** GIVEN DATA **
────────────────────

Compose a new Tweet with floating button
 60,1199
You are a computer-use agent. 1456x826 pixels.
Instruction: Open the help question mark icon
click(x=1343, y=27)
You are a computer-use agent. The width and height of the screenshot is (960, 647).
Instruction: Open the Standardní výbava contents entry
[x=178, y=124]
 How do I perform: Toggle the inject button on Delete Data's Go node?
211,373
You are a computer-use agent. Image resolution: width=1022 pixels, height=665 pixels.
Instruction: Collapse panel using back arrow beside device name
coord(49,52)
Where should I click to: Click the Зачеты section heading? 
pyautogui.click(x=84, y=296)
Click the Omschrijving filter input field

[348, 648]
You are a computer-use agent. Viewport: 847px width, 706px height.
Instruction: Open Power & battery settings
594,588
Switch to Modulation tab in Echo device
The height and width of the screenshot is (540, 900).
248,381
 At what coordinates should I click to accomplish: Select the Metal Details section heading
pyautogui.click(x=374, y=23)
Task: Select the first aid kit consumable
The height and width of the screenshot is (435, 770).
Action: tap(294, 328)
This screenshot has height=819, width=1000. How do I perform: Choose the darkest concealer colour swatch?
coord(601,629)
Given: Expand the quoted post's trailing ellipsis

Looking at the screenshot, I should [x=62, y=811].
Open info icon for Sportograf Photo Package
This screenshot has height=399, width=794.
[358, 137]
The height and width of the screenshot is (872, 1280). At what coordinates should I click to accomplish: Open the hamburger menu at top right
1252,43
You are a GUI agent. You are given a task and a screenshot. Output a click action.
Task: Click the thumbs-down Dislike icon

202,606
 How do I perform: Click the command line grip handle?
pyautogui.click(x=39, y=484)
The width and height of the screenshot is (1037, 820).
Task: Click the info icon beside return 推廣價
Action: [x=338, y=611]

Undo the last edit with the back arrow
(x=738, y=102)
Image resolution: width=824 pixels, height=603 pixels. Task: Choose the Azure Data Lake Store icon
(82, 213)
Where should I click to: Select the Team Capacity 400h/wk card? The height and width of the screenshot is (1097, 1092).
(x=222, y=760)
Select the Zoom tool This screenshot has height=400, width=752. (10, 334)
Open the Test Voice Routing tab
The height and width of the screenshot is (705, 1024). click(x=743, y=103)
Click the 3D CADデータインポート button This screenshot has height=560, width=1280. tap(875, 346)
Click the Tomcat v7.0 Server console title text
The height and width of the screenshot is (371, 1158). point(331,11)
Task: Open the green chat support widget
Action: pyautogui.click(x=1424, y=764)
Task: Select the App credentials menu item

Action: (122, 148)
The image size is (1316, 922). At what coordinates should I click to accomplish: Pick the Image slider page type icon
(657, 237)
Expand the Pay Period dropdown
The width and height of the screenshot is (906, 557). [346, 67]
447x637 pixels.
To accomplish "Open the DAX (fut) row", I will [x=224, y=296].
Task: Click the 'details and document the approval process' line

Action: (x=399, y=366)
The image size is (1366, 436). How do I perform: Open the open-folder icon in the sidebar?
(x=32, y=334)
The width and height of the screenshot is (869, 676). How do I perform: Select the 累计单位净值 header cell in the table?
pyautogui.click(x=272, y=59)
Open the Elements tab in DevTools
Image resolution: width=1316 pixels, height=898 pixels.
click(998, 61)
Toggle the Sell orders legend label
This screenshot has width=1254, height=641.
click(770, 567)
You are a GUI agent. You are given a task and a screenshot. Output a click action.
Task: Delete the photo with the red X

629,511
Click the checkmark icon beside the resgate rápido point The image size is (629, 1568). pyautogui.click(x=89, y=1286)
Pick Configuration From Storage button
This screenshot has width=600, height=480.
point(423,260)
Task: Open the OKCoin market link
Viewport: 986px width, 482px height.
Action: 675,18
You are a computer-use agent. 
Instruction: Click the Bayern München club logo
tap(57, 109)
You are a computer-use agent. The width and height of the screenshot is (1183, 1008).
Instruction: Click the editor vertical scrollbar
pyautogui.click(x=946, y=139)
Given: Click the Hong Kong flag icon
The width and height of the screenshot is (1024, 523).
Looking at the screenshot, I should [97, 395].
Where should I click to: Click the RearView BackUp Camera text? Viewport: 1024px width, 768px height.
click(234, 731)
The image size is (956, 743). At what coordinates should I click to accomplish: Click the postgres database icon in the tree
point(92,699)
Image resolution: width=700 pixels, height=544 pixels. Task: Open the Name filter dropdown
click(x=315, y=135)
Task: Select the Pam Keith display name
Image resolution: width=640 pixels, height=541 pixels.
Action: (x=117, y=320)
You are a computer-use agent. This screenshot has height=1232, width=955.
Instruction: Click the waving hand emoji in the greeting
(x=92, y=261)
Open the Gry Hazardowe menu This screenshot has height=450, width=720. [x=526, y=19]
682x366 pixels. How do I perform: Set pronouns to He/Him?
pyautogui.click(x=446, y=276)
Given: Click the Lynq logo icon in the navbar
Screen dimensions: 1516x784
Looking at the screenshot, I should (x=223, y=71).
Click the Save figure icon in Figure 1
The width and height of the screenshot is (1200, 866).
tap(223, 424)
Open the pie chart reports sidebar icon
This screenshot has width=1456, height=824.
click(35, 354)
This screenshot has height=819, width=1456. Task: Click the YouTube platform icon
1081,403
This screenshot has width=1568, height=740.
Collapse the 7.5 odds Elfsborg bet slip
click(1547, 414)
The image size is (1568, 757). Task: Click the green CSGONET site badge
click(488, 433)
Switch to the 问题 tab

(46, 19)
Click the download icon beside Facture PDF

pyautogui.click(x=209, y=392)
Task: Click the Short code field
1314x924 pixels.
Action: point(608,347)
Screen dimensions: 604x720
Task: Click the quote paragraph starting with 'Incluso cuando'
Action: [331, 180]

────────────────────

** REQUIREMENTS **
Pick out each line in the rows above that contains the string "point". Case counts.

** EXERCISE RESULT **
The height and width of the screenshot is (371, 1158). point(331,11)
Click the checkmark icon beside the resgate rápido point The image size is (629, 1568). pyautogui.click(x=89, y=1286)
point(423,260)
point(92,699)
Action: point(608,347)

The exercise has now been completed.